Immediate concerns over developers' dollar bond interest and maturity payments have dissipated since the People's Bank of China bank relaxed some controls on lending to developers and buyers, and regulators will continue efforts to stabilise house and land prices, said Liu Xiangdong, deputy director of the Department of Economic Studies at China Center for International Economic Exchange.

"For regulators, the priority is preventing risks and the precondition of any move is avoiding systemic risk, including a surge of bad loans from lenders," Liu said. But regulators are not expected to abandon property sector deleveraging reforms, and some developers may struggle to survive, he added.

Challenges ahead are significant. As much as USD63.7 billion in dollar bonds issued by developers will mature over the next 15 months, including USD54.4 billion in 2022, according to Everbright Securities.

Any improvement in access to funding is likely to be temporary, said Franco Leung, Associate Managing Director at Moody's Investors Service. Policymakers will insist on reducing property market risks, as well as reliance on property investment as an economic growth driver and store of household wealth, he said, adding that developers with weak liquidity buffers, vulnerable funding structures and poor sales will be vulnerable.


A more upbeat tone on property was sounded by state media publication Shanghai Securities News on Wednesday, when it reported that lending to developers went "basically back to normal" in October, citing unidentified authorities. Property company shares rose following the report, and high-yield offshore dollar bond prices gained on the day.

But developers must sustain house sales to pull through, said Fang Ling, a senior fellow at CIRC. In addition, some need to restructure debt, by extending maturities and selling high-quality assets to raise cash for rolling over the matured debt, she said.

This will be no easy task. With some banks reducing mortgage loans and hiking rates, 90% of the top 100 developers in China saw contractions in house sales in September, while 60% of them suffered drops of at least 30% year-on-year, according to CRIC.

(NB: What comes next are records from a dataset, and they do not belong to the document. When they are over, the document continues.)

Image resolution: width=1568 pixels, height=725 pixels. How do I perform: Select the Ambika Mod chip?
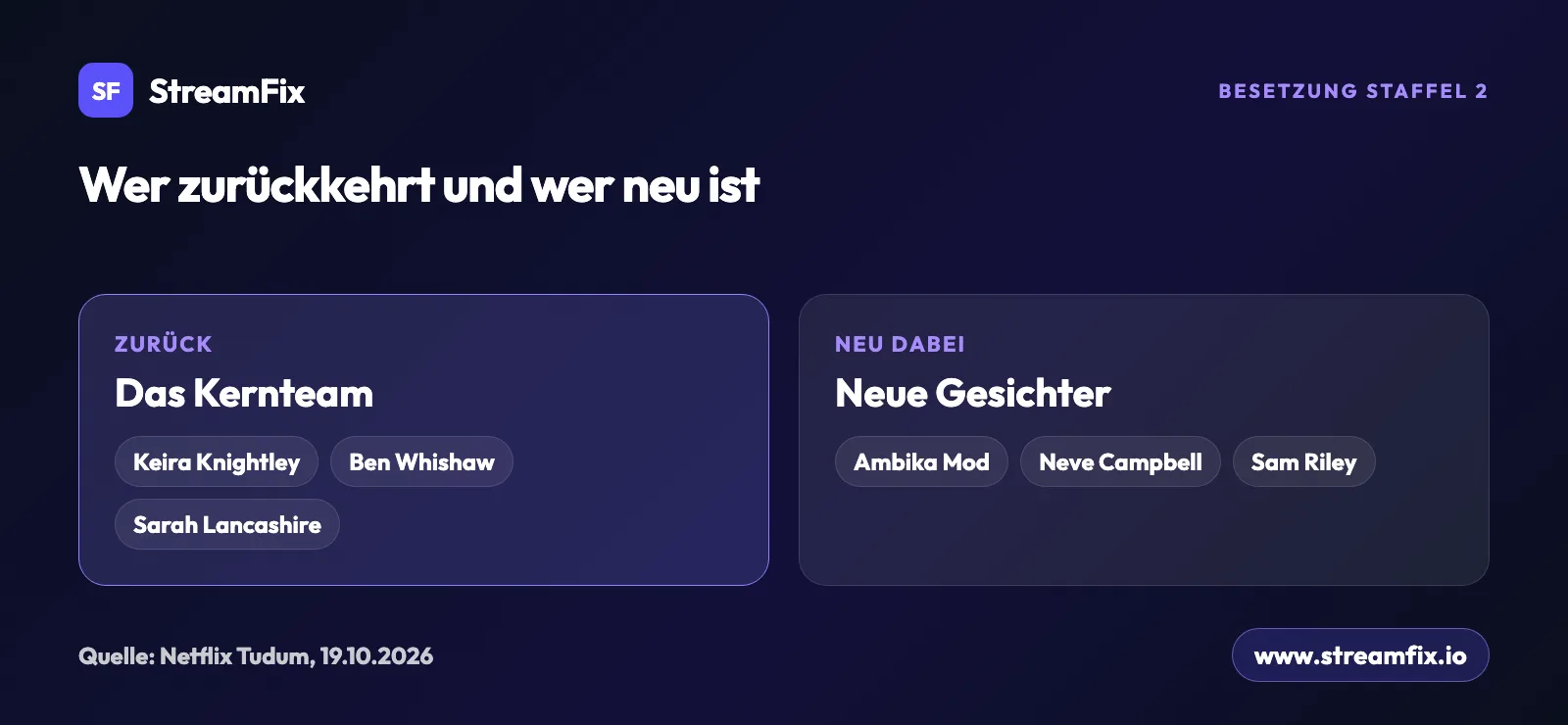point(921,461)
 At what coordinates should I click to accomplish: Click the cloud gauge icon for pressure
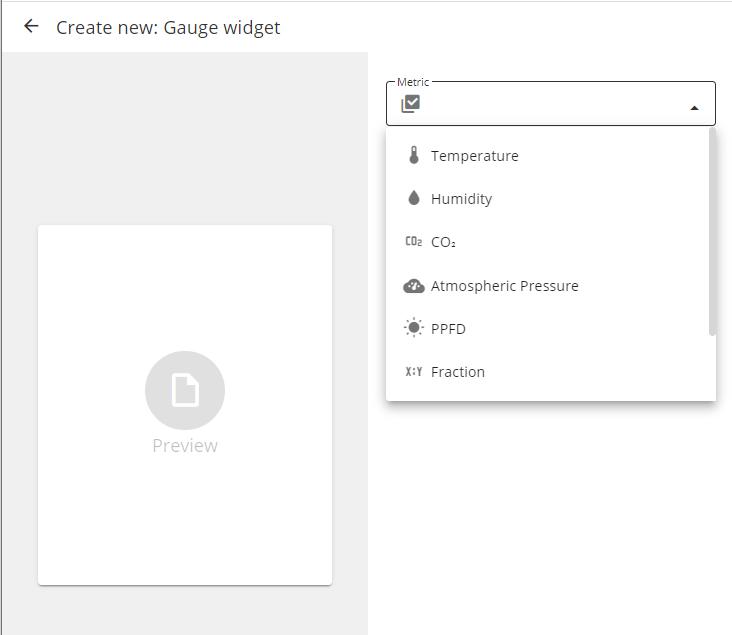pos(414,286)
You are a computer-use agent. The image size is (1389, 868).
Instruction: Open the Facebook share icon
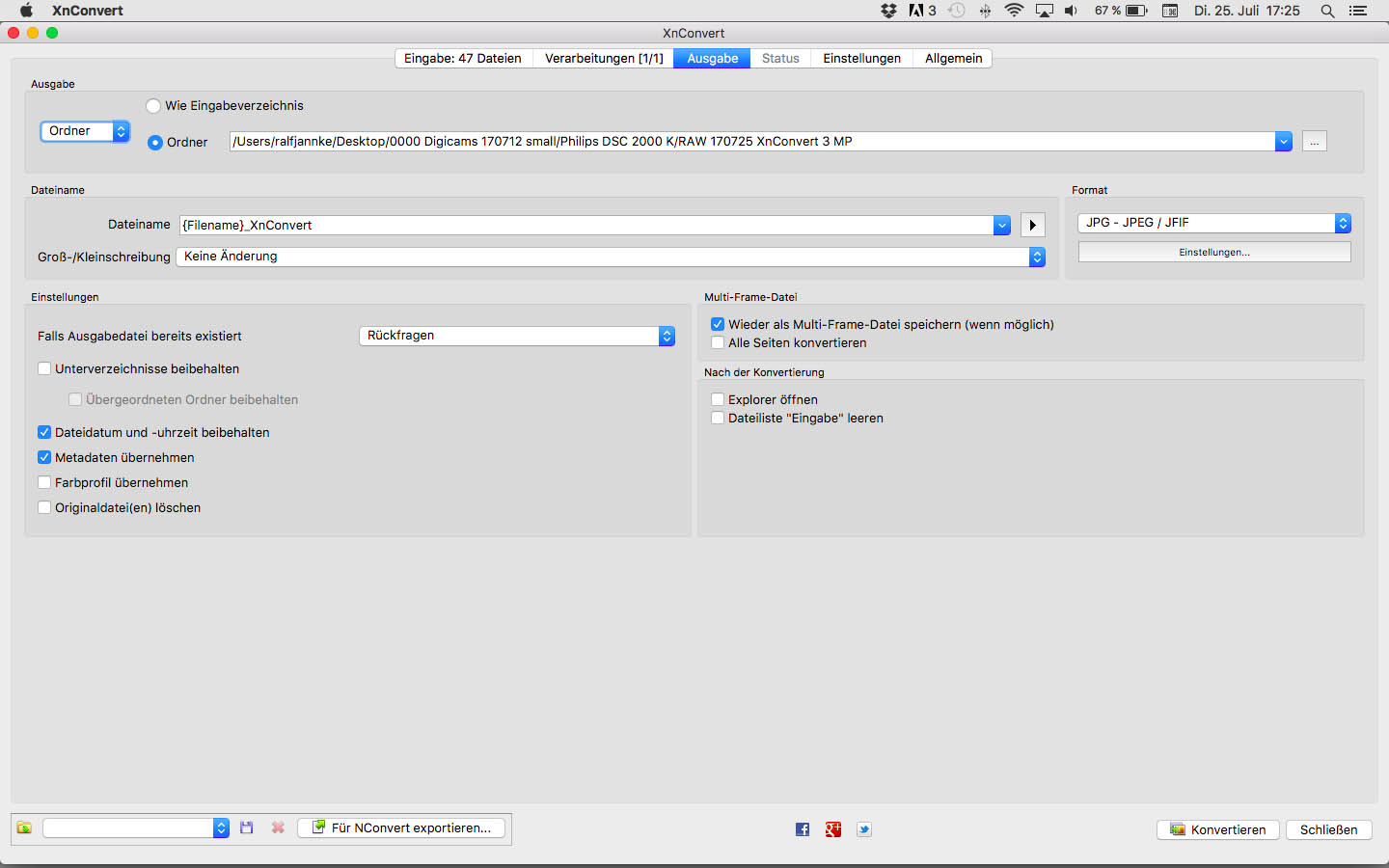[x=803, y=829]
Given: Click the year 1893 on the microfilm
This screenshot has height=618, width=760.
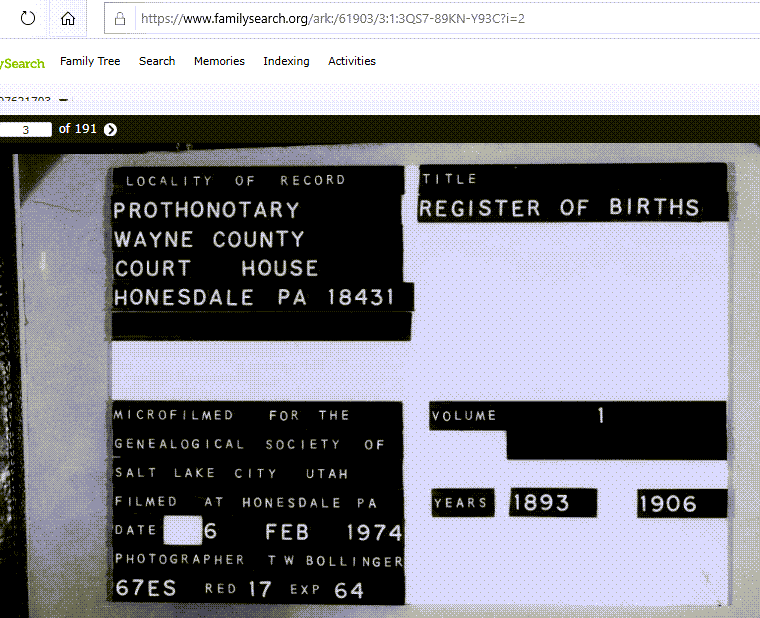Looking at the screenshot, I should pyautogui.click(x=540, y=503).
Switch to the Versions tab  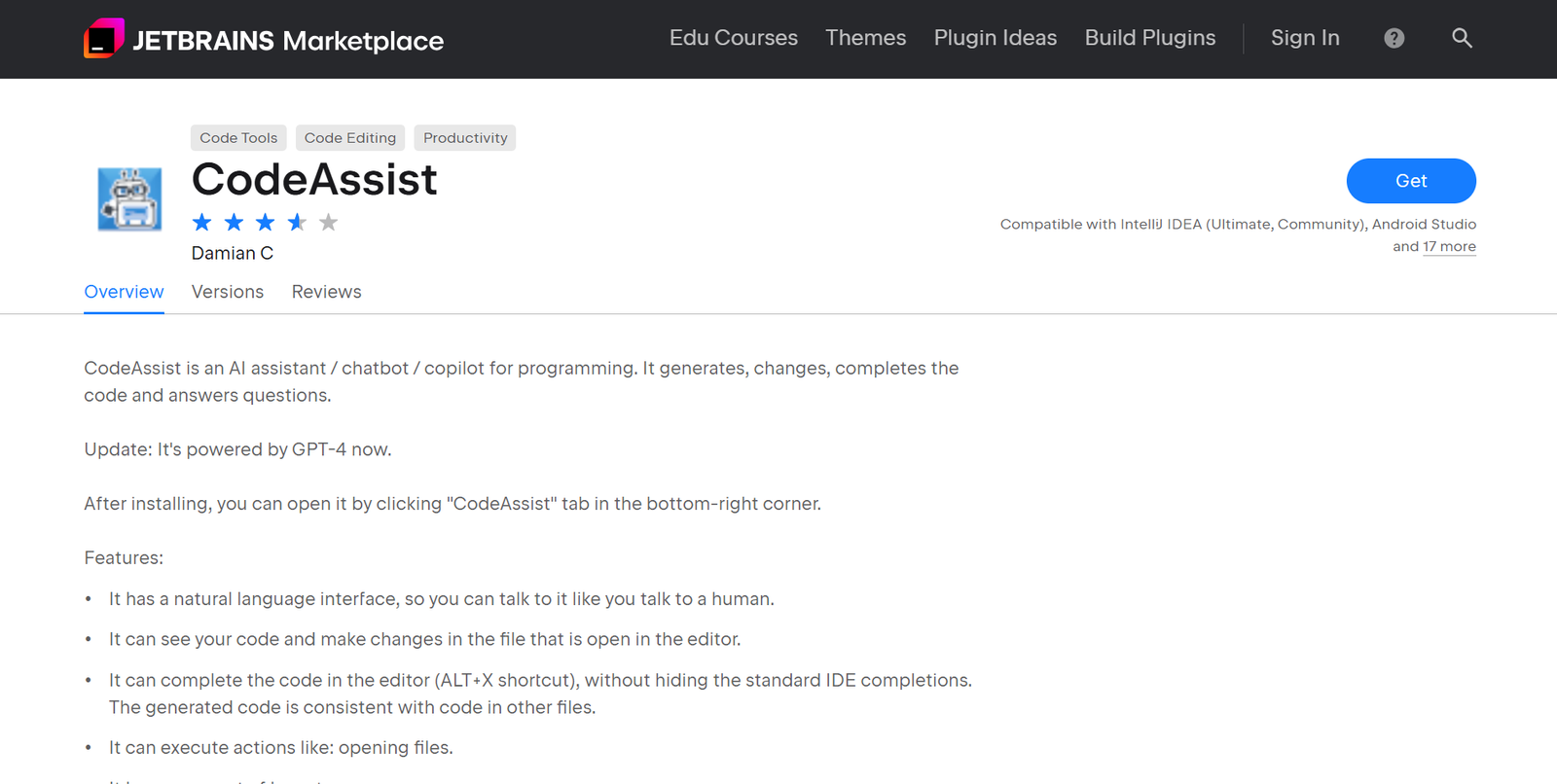tap(228, 292)
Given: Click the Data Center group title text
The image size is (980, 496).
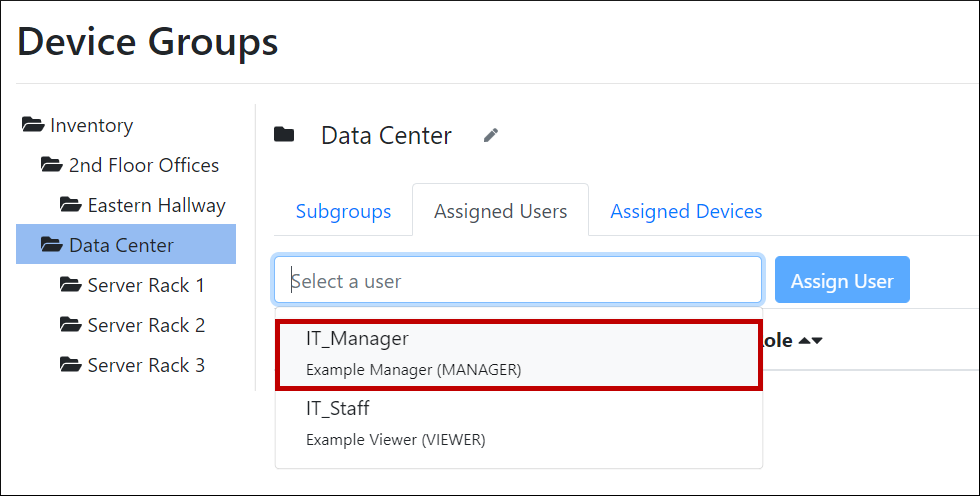Looking at the screenshot, I should pyautogui.click(x=386, y=135).
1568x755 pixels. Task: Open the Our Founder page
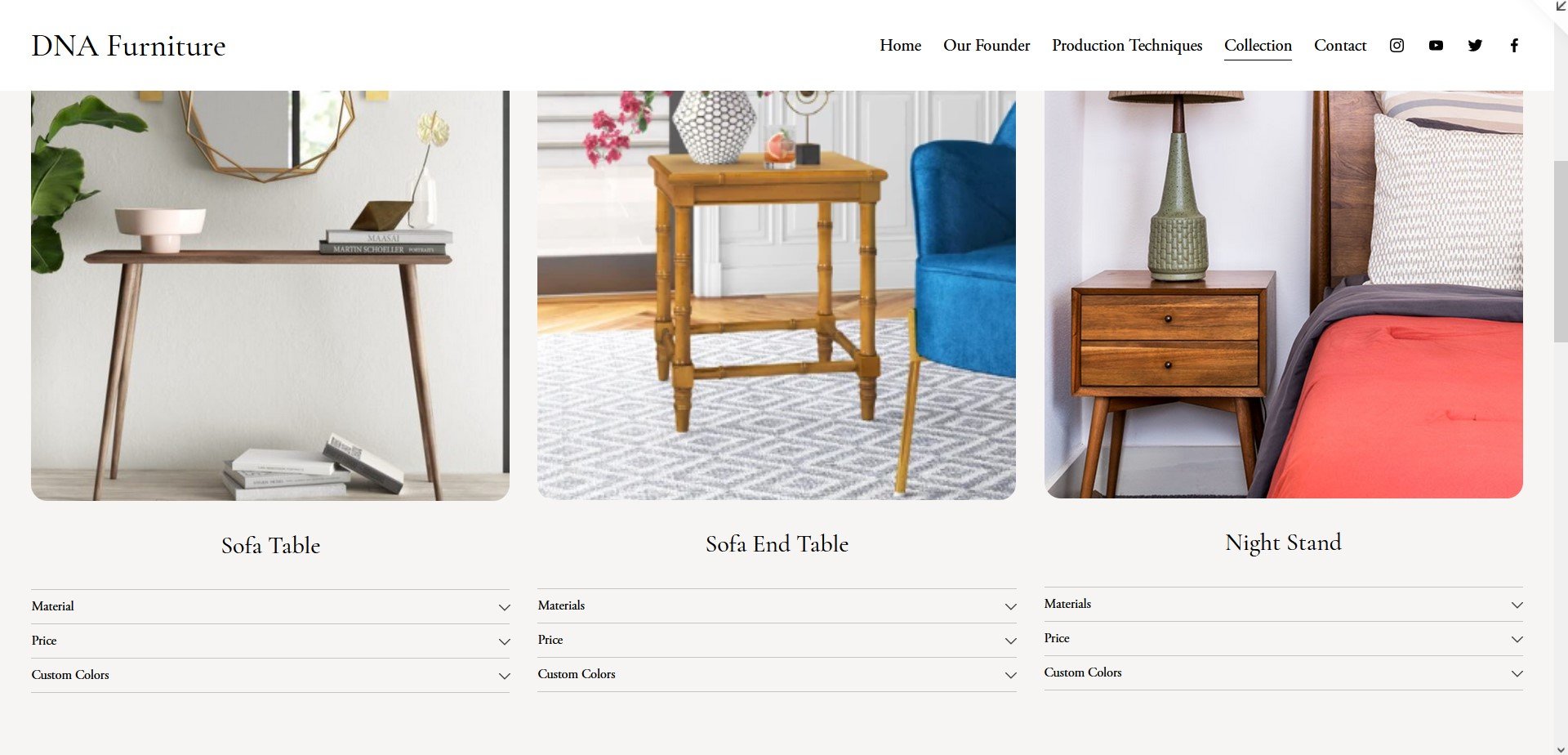tap(987, 46)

Since June, 13 developers have redeemed about USD1.6 billion of offshore bonds, 58% of which were set to mature in Q4 and 2022, according to CIRC. Some redemptions even covered debt maturing in 2023 to 2026, noted Fang. But the early payments were mainly calculated to boost market confidence and stabilize bonds price, she said, although developers could solve the debt risk in short term, a bigger burden and tougher time are still ahead, she continued.

An ominous signal comes from downgrades across the sector by rating agencies, putting some companies in breach of borrowing covenants and raising the need for more liquidity in the short term, Fang said.


Up to late October, offshore bond issuance by Moody's-rated developers declined to USD300 million, from USD4.2 billion in September. Low levels of offshore issuance will continue unless market sentiment and credit conditions materially improve, according to Leung.

Chang Shuyu, researcher at the Chinese Academy of Social Sciences, said both regulators and investors need to keep a close eye on offshore dollar bond risks spilling into the broader property sector.

Many developers turned to the offshore market after facing tighter regulations for onshore funding in recent years. The offshore market has surpassed the domestic bond market as a key refinancing channel for many developers, Chang said.

She suggested that regulators allow some heavily indebted developers to default, while ensuring refinancing channels for companies with healthy balance sheets.